Cell attachment protein VP8* of a human rotavirus specifically interacts with A-type histo-blood group antigen (Nature, 2012, 485:256-259)

報告日期: 2012/10/23
報告時間: 15:10/16:00
報告學生: 王雅君
講評老師: 張志鵬
附件下載: 下載[1221-1348566647-1.pdf] 

Cell attachment protein VP8* of a human rotavirus specifically interacts with A-type histo-blood group antigen

Nature, 2012, 485, 256-259

Liya Hu, Sue E. Crawford, Rita Czako, Nicolas W. Cortes-Penfield, David F. Smith, Jacques Le Pendu, Mary K. Estes & B. V. Venkataram Prasad

Speaker: 王雅君                       日期: 2012/10/23

Commentator : 張志鵬老師                            時間: 15:10-1600                                       地點: 602教室

Abstract:

Rotavirusesinfection modulated by interaction with cell surface glycans causes of diseases in children range from acute gastroenteritis to lethal infection. Although the recognition of terminal or internal sialic acids have been investigated, the VP8* carbohydrate-recognizing domain of the outer capsid spike protein VP4, cloned from P[14] human rotavirus strain is not yet illuminated for cell attachment. Here, the authors expressed P[14]VP8* protein and analyzed the structural characteristics. The crystallography of P[14]VP8* showed a narrower cleft and some amino acids change which was not bound with sialic acid differed from other human strains. The authors also found that VP8* of strain P[14] specific bound to the A-type histo-blood group antigen(HBGA) by a high throughput screening of the glycan microarray. The binding of VP8* with A-type HBGA was then deciphered by co-crystallization.
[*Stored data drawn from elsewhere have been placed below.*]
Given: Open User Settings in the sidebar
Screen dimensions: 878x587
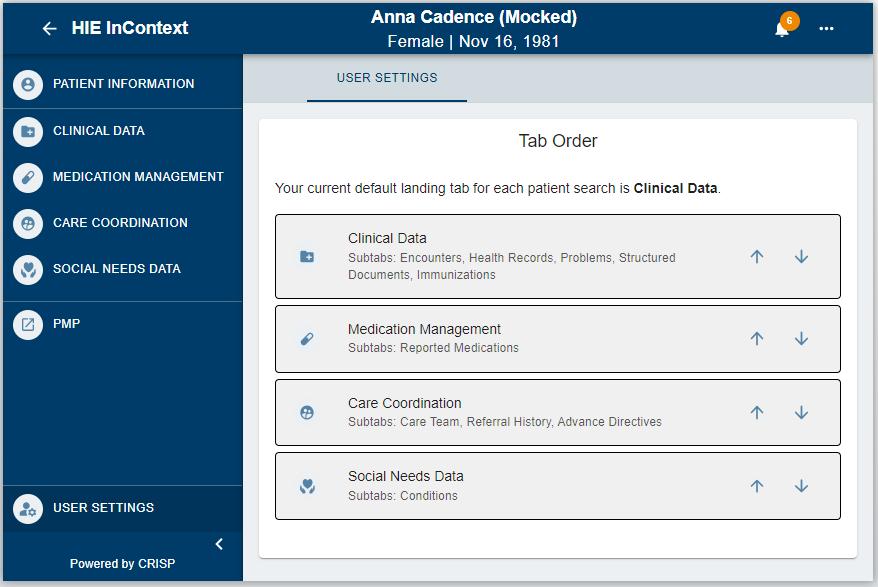Looking at the screenshot, I should (x=103, y=508).
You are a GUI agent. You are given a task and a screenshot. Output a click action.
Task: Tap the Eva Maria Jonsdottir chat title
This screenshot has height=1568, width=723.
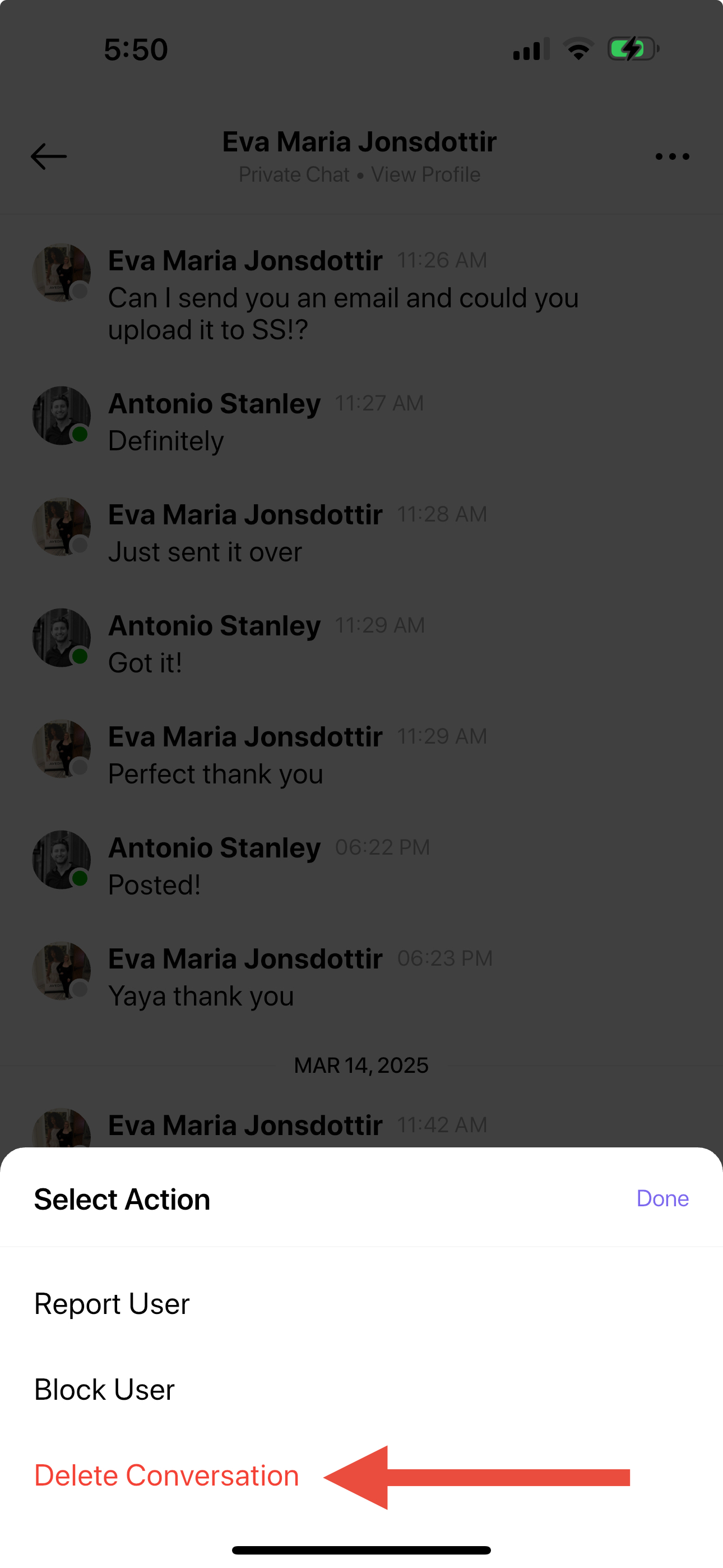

In addition, the interaction of P[14]VP8* with A-type HBGA were confirmed by using the inhibition of anti-A type antibody for P[14] virus infectivity in HT-29 cell and highly P[14] viral titer from CHO cell line transfected with A-type gene compared with parental cell. Because of mild amino acids change, the binding site of A-type HBGA was the same as sialic acid in VP8* structure of animal rotavirus strains. In conclusion, the authors demonstrated that A-type HBGA was an essential receptor for P[14] rotavirus strain in vitro and offer a helpful information to understand the interaction of human rotavirus and host cell for drug targets.